→ Rows for locating described items:
..........
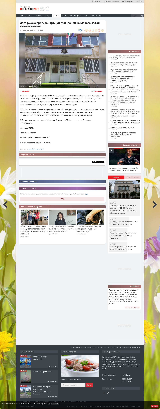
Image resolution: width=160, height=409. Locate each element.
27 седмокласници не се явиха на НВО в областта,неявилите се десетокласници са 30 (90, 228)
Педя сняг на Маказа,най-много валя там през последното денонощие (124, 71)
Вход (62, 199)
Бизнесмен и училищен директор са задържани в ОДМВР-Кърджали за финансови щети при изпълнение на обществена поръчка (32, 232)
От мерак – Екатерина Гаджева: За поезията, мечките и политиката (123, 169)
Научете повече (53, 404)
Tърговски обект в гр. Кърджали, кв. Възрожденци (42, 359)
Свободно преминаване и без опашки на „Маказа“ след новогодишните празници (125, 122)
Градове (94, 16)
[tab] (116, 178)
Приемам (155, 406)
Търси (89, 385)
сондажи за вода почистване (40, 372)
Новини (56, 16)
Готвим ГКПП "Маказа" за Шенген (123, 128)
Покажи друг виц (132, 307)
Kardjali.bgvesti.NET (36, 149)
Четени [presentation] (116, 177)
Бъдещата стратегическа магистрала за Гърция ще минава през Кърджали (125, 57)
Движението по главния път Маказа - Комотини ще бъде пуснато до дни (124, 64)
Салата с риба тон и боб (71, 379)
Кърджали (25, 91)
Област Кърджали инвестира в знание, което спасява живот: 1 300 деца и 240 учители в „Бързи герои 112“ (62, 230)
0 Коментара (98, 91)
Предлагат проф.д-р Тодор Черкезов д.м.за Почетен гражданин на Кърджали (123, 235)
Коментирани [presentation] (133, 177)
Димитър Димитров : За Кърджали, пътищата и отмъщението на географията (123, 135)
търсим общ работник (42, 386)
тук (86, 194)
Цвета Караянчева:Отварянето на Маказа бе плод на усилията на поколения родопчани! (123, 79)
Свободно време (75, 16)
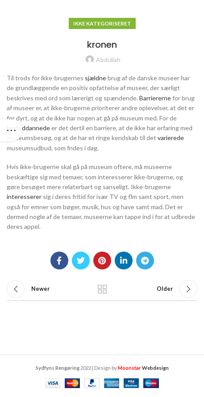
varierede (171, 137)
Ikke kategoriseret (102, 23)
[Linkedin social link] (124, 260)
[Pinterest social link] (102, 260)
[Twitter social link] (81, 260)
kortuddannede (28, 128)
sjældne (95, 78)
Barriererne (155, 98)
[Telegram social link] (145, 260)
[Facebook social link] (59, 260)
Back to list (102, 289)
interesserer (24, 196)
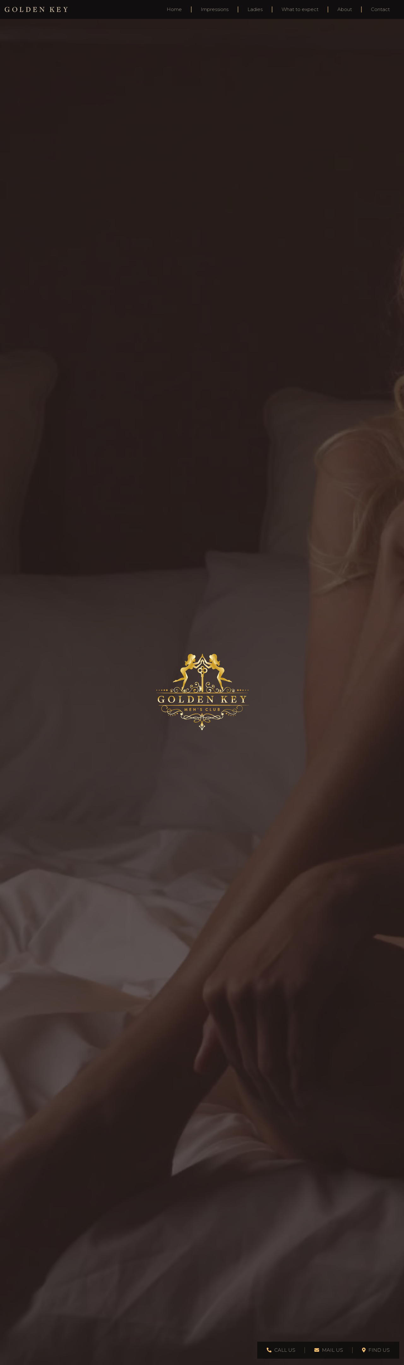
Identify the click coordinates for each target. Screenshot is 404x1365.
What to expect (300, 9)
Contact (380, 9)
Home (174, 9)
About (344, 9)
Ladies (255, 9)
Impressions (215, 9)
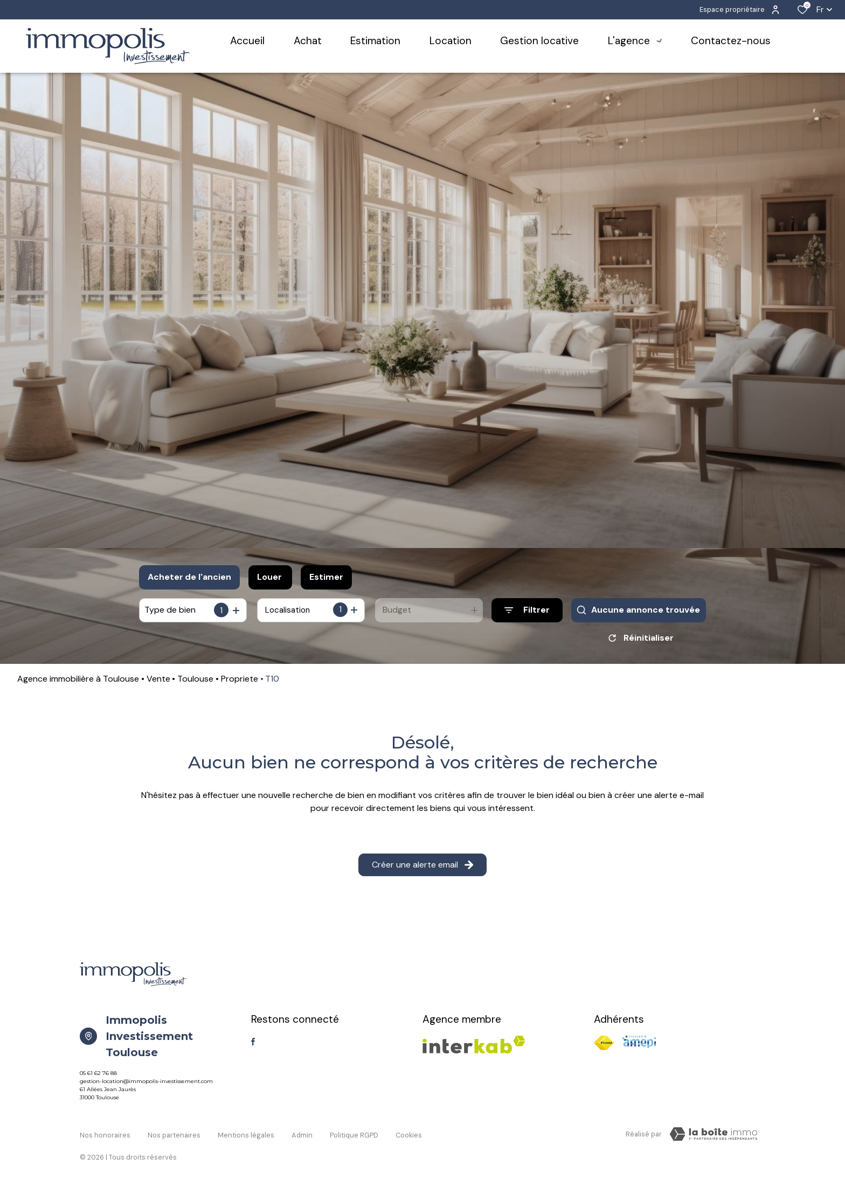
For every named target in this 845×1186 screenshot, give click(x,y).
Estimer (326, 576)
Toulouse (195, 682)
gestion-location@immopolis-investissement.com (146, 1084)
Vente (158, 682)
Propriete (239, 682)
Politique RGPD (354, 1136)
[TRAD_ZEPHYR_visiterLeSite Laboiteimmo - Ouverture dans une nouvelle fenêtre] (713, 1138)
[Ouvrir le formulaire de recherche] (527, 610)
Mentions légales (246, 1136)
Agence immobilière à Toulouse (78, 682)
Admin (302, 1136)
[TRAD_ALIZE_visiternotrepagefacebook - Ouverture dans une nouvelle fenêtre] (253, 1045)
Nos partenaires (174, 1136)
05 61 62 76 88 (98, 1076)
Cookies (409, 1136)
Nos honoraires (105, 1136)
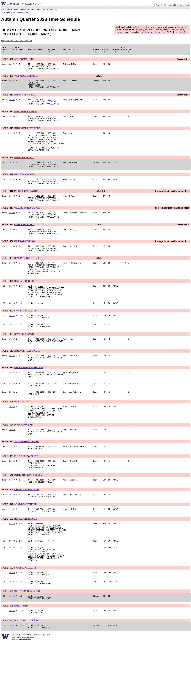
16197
..........
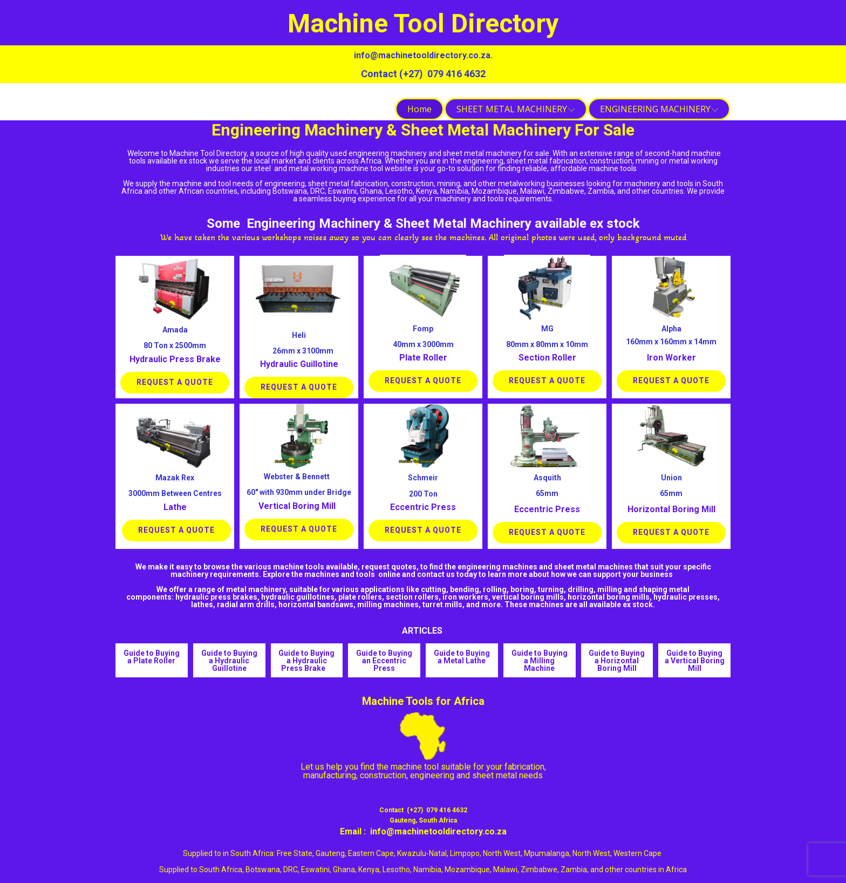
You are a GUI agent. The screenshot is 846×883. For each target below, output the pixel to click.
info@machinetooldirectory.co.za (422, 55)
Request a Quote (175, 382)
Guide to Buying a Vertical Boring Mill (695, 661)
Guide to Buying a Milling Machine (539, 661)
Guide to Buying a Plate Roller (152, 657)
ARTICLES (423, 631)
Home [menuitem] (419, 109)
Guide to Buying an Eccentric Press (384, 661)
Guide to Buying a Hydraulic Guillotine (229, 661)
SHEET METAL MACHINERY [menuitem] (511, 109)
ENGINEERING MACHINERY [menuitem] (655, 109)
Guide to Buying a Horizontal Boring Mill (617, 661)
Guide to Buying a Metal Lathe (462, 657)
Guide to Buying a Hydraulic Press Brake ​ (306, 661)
..........
→ Task to complete: Please turn the part of the rows above that opens with the line containing "Image resolution: width=160, height=409." and closes with the line containing "Barriererne (155, 98)", both included, into a numbered list with no blank lines. Leave out the pictures.

→ Response:
1. Image resolution: width=160, height=409. Locate each element.
2. 27 седмокласници не се явиха на НВО в областта,неявилите се десетокласници са 30 (90, 228)
3. Педя сняг на Маказа,най-много валя там през последното денонощие (124, 71)
4. Вход (62, 199)
5. Бизнесмен и училищен директор са задържани в ОДМВР-Кърджали за финансови щети при изпълнение на обществена поръчка (32, 232)
6. От мерак – Екатерина Гаджева: За поезията, мечките и политиката (123, 169)
7. Научете повече (53, 404)
8. Tърговски обект в гр. Кърджали, кв. Възрожденци (42, 359)
9. Свободно преминаване и без опашки на „Маказа“ след новогодишните празници (125, 122)
10. Градове (94, 16)
11. [tab] (116, 178)
12. Приемам (155, 406)
13. Търси (89, 385)
14. сондажи за вода почистване (40, 372)
15. Новини (56, 16)
16. Готвим ГКПП "Маказа" за Шенген (123, 128)
17. Покажи друг виц (132, 307)
18. Kardjali.bgvesti.NET (36, 149)
19. Четени [presentation] (116, 177)
20. Бъдещата стратегическа магистрала за Гърция ще минава през Кърджали (125, 57)
21. Движението по главния път Маказа - Комотини ще бъде пуснато до дни (124, 64)
22. Салата с риба тон и боб (71, 379)
23. Кърджали (25, 91)
24. Област Кърджали инвестира в знание, което спасява живот: 1 300 деца и 240 учители в „Бързи герои 112“ (62, 230)
25. 0 Коментара (98, 91)
26. Предлагат проф.д-р Тодор Черкезов д.м.за Почетен гражданин на Кърджали (123, 235)
27. Коментирани [presentation] (133, 177)
28. Димитър Димитров : За Кърджали, пътищата и отмъщението на географията (123, 135)
29. търсим общ работник (42, 386)
30. тук (86, 194)
31. Цвета Караянчева:Отварянето на Маказа бе плод на усилията на поколения родопчани! (123, 79)
32. Свободно време (75, 16)
33. varierede (171, 137)
34. Ikke kategoriseret (102, 23)
35. [Linkedin social link] (124, 260)
36. [Pinterest social link] (102, 260)
37. [Twitter social link] (81, 260)
38. kortuddannede (28, 128)
39. sjældne (95, 78)
40. Barriererne (155, 98)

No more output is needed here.